L’ex-président américain doit participer samedi soir à un rassemblement au nord de Columbus en compagnie de son candidat, qui, selon le stratège républicain Mark Weaver, devrait profiter de cette visibilité pour continuer à progresser dans la course. « Cela va être très utile pour J. D. Vance de partager la scène avec Donald Trump, dit-il en entrevue au Devoir. Donald Trump est encore très populaire en Ohio, un État qu’il a remporté à deux reprises, la dernière fois avec une avance de huit points sur Joe Biden. Mais ce qui se passe ici n’est pas le meilleur indicateur de sa popularité à l’échelle nationale. »

Un avis pas totalement partagé par son collègue Matt Dole, consultant en politique pour les républicains de l’État, qui croit que si le romancier n’arrive pas à se qualifier le 3 mai prochain pour les élections générales de novembre, « cela signalerait que Trump n’aura plus la porte ouverte pour une nomination » en vue de la présidentielle de 2024, explique-t-il dans les pages numériques du quotidien spécialisé The Hill.

Sept républicains, dont plusieurs partisans affichés de Donald Trump, sont actuellement dans la course pour représenter le parti lors de l’élection sénatoriale de novembre prochain. Parmi eux, l’ex-trésorier de l’État Josh Mandel, qui, selon un sondage du Trafalgar Group diffusé la semaine dernière, menait par six points (à 28 % des intentions de vote) sur le choix de l’ex-président, J. D. Vance (22 %).

Jeudi, le groupe politique Protect Ohio Values, qui a d’abord promu la candidature du romancier, affirmait toutefois que l’appui de Donald Trump avait fait grimper les intentions de vote en faveur de J. D. Vance, jusqu’à le placer désormais en tête, à 25 %, selon une enquête réalisée par le groupe cette semaine. Contre 18 % pour Mandel.

« Il est peu probable que l’appui de Trump change quelque chose à cette campagne, explique le politicologue Justin Buchler, professeur à l’Université Case Western Reserve, joint par Le Devoir à Cleveland.

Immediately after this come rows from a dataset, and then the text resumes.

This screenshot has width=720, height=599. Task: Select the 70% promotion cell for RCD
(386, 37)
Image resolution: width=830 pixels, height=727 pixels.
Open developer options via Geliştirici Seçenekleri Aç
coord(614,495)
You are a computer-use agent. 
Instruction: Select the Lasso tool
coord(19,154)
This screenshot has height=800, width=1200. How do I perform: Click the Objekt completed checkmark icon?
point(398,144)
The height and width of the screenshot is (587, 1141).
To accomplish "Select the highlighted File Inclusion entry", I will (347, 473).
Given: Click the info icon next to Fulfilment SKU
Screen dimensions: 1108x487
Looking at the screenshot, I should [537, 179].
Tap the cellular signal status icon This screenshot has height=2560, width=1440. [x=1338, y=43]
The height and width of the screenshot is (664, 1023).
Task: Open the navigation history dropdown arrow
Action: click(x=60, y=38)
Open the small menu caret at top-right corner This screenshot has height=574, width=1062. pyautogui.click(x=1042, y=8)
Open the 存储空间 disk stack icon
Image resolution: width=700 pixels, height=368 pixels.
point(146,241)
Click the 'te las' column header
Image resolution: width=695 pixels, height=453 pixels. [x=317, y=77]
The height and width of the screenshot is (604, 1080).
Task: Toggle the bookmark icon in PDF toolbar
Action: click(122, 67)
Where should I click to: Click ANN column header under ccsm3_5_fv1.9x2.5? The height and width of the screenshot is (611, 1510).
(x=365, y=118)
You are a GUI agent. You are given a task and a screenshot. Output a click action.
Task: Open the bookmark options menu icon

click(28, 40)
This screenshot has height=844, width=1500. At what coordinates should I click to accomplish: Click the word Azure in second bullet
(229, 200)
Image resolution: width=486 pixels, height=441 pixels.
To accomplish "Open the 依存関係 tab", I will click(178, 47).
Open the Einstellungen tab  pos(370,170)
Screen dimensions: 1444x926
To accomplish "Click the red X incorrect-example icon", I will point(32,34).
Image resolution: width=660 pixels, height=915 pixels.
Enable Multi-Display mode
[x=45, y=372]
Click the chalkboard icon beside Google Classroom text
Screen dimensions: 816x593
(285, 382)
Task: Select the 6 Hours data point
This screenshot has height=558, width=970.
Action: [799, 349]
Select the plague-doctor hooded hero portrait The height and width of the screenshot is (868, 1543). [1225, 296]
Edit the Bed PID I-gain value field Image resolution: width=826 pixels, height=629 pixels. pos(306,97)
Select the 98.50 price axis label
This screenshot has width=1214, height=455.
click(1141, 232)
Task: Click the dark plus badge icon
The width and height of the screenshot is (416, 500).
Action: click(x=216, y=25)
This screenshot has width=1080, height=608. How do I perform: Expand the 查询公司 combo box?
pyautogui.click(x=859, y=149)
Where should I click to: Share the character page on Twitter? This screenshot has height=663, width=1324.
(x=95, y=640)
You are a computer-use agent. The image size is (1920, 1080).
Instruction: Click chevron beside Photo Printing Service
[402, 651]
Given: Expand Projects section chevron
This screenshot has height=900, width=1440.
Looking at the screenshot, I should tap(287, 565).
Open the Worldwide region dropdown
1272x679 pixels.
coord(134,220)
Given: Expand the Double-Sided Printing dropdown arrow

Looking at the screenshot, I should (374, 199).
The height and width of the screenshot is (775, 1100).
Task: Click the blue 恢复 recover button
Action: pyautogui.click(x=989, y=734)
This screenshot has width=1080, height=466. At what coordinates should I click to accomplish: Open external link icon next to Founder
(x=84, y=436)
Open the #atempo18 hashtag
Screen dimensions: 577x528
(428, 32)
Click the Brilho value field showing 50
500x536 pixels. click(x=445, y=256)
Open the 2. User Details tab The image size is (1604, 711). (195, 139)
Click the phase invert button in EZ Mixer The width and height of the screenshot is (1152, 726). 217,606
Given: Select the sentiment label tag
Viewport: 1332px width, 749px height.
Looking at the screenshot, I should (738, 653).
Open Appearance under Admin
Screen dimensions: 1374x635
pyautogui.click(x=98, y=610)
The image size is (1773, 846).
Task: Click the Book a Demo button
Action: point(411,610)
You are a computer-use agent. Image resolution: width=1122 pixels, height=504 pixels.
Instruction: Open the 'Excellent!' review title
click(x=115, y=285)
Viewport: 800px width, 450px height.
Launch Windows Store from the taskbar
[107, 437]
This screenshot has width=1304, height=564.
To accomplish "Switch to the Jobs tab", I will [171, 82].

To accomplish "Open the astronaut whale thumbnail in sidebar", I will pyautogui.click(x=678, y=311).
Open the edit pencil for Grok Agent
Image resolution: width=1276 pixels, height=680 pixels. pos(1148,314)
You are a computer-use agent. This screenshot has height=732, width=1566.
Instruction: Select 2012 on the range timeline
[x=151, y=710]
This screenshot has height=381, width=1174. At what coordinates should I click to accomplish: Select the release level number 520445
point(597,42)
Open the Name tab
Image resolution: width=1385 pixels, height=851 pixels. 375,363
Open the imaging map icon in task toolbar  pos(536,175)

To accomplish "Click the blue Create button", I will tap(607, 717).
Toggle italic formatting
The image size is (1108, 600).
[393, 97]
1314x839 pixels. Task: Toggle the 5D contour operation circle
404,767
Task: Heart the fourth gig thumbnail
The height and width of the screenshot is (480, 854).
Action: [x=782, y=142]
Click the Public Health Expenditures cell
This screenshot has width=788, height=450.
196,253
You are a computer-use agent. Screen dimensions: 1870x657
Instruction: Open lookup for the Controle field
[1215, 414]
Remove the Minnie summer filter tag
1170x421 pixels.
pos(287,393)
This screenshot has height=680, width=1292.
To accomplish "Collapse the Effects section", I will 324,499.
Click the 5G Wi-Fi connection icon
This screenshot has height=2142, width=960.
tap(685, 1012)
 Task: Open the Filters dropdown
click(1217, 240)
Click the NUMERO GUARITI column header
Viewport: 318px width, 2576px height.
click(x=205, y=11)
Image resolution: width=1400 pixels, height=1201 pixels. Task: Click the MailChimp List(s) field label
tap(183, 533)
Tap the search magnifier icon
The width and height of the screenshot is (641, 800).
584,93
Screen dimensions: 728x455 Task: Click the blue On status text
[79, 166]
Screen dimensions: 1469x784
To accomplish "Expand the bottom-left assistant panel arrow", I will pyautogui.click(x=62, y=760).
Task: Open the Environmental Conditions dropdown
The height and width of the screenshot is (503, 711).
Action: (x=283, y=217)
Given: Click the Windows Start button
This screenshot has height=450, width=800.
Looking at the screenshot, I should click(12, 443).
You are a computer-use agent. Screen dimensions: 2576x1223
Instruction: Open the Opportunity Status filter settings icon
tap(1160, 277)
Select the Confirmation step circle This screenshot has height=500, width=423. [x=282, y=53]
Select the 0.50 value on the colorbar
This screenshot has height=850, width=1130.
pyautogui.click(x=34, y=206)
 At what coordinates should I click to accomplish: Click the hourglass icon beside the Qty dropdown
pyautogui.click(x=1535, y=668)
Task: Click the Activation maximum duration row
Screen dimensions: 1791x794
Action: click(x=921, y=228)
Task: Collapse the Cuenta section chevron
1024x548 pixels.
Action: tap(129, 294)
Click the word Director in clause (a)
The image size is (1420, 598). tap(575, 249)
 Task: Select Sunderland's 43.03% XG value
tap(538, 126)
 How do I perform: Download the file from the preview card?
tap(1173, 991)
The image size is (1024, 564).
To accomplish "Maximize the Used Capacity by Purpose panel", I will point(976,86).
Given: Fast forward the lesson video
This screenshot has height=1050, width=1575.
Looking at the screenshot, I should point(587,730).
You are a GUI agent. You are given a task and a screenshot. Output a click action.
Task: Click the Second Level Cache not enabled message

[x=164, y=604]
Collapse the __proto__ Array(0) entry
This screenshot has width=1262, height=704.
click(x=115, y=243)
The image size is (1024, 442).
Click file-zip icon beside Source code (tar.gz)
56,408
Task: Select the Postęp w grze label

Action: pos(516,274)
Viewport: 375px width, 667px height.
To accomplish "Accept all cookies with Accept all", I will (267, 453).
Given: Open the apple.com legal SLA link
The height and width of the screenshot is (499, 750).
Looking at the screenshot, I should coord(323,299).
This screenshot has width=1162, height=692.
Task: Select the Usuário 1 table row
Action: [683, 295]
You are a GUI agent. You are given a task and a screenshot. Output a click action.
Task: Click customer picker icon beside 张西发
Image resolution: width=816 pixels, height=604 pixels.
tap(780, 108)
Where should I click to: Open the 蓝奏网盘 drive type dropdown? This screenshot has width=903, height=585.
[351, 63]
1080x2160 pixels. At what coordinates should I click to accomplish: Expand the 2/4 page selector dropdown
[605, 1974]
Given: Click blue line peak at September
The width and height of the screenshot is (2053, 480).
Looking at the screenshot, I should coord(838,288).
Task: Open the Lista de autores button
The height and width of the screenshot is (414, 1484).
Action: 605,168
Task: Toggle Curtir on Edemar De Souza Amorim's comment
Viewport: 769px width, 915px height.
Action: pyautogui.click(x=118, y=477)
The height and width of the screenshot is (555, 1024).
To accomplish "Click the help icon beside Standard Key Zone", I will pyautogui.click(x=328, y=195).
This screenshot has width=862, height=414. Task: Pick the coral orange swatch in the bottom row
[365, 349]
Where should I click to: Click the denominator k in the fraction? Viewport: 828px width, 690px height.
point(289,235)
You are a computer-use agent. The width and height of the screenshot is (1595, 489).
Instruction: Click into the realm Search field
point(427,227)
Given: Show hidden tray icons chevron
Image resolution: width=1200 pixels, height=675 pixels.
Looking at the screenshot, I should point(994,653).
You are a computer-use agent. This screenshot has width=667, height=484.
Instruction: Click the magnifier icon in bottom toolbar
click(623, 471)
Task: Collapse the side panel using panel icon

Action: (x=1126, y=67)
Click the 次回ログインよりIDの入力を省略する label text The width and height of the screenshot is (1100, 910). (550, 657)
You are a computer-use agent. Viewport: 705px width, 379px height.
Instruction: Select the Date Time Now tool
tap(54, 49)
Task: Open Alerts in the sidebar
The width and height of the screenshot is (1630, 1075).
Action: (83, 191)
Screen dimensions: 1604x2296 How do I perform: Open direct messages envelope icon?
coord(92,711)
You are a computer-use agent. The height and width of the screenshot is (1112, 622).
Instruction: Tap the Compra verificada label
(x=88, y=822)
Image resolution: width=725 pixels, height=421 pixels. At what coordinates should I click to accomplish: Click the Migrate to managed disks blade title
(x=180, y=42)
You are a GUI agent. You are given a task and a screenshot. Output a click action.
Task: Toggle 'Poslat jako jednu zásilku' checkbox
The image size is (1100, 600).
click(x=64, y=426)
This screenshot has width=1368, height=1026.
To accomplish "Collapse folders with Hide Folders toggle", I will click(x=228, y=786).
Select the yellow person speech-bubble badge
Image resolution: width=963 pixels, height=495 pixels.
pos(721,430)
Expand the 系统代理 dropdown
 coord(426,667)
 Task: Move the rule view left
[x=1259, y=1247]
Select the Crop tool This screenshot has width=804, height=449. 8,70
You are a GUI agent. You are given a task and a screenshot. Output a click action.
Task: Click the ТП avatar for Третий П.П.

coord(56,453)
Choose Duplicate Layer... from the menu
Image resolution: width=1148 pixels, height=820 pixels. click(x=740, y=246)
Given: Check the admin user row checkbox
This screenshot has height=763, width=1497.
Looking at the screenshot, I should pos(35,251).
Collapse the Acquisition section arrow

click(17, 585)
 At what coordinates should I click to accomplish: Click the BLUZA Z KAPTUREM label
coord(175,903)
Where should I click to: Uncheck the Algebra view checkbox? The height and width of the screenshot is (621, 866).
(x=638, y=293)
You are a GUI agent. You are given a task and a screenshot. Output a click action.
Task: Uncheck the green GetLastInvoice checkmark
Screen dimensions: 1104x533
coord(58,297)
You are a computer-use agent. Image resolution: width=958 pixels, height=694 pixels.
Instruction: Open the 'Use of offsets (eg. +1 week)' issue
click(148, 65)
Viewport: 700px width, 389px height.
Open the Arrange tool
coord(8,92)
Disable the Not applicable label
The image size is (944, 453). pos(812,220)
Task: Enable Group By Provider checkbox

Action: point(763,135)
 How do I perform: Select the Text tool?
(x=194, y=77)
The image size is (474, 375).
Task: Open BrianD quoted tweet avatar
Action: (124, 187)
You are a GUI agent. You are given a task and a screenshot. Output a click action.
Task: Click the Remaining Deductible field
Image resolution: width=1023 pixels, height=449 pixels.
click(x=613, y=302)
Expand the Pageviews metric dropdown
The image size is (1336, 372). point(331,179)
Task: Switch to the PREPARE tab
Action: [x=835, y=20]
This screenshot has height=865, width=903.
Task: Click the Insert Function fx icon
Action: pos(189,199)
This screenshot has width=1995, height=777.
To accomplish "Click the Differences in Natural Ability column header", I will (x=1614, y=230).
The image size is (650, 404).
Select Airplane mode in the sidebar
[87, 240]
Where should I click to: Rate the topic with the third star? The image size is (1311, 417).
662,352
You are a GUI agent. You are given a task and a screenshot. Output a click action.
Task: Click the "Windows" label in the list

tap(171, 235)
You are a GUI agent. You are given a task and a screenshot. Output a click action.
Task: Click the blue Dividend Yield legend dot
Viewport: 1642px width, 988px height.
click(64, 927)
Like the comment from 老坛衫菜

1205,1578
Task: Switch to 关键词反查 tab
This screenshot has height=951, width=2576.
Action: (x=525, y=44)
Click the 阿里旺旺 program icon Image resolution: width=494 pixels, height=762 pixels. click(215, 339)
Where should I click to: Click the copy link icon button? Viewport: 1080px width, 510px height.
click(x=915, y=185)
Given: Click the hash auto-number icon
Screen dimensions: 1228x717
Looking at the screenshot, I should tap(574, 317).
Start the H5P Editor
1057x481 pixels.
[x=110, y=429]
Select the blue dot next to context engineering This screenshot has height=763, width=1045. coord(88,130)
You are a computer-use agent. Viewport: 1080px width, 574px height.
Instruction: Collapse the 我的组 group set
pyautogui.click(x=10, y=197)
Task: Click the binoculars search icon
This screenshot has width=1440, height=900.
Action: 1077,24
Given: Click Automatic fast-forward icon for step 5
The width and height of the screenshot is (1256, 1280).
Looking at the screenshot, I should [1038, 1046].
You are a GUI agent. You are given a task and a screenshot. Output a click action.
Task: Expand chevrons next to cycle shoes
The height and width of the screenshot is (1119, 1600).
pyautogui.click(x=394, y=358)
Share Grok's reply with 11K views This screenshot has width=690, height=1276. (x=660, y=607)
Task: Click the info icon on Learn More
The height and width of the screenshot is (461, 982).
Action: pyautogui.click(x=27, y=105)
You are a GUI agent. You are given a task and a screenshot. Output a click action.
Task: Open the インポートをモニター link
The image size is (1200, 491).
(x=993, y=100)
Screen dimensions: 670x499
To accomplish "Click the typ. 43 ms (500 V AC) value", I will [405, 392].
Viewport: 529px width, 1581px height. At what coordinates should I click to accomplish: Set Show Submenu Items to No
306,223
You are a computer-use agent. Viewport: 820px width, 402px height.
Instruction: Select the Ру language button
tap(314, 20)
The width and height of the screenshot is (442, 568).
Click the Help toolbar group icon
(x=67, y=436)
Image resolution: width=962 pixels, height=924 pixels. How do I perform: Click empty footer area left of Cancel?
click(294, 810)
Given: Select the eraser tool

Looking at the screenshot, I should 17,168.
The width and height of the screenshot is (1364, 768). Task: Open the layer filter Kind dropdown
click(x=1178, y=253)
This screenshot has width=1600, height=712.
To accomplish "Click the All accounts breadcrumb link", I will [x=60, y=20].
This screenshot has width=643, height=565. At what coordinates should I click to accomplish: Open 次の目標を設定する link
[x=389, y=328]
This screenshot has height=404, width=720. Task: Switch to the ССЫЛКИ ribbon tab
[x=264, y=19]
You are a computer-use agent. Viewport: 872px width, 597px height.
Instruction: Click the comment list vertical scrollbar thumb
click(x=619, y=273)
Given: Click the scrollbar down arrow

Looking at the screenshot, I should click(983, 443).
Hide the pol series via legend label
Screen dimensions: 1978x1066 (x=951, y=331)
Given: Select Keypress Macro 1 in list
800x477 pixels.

Malgré sa notoriété, le bilan de ses appuis n’est pas très fort, et beaucoup de ceux et celles qu’il soutient ne font pas très bien dans leur campagne. »

Perspective incertaine

 

En 2018, 36 candidats soutenus par Donald Trump ont échoué dans leur course électorale lors des élections de mi-mandat, contre 47 qui ont décroché le siège convoité, selon un décompte réalisé par le réseau public NPR. En 2022, l’ex-président se tient debout derrière 130 aspirants à un poste au Congrès, mais leur offre toutefois une perspective plus incertaine en raison de sa défaite ou encore de la tache laissée par l’insurrection du 6 janvier sur la fin de son mandat.

À noter que 70 % des candidats appuyés par Trump appuient pour leur part le « grand mensonge » de l’ex-président sur le vol des élections de 2020 par les démocrates, a calculé le site d’analyse politique FiveThirtyEight. Des accusations qui sont en contradiction constante avec les enquêtes, les poursuites, les seconds dépouillements et les faits, y compris dans les États sous contrôle des républicains.

D’ailleurs, les personnes soutenues par Donald Trump en vue des élections de novembre ont connu plusieurs échecs, comme en Pennsylvanie, où son candidat Sean Parnell a dû se retirer de la course en raison d’accusations de violence conjugale, et en Alabama, où il a retiré son appui à Mo Brooks, dont la candidature au poste de sénateur était loin de faire sensation dans les sondages.

En Alaska, le populiste a jeté son dévolu sur Kelly Tshibaka pour déloger la sénatrice Lisa Murkowski, critique de l’ex-président qui ne semble guère s’en inquiéter. Avec six fois plus d’argent dans sa caisse électorale que sa rivale, elle n’a pas manqué de bomber le torse face à son détracteur il y a quelques semaines en votant pour la nomination de la juge Ketanji Brown Jackson à la Cour suprême, proposée par Joe Biden, et ce, contre la ligne de son parti et l’appel au rejet de cette candidature lancé par Donald Trump.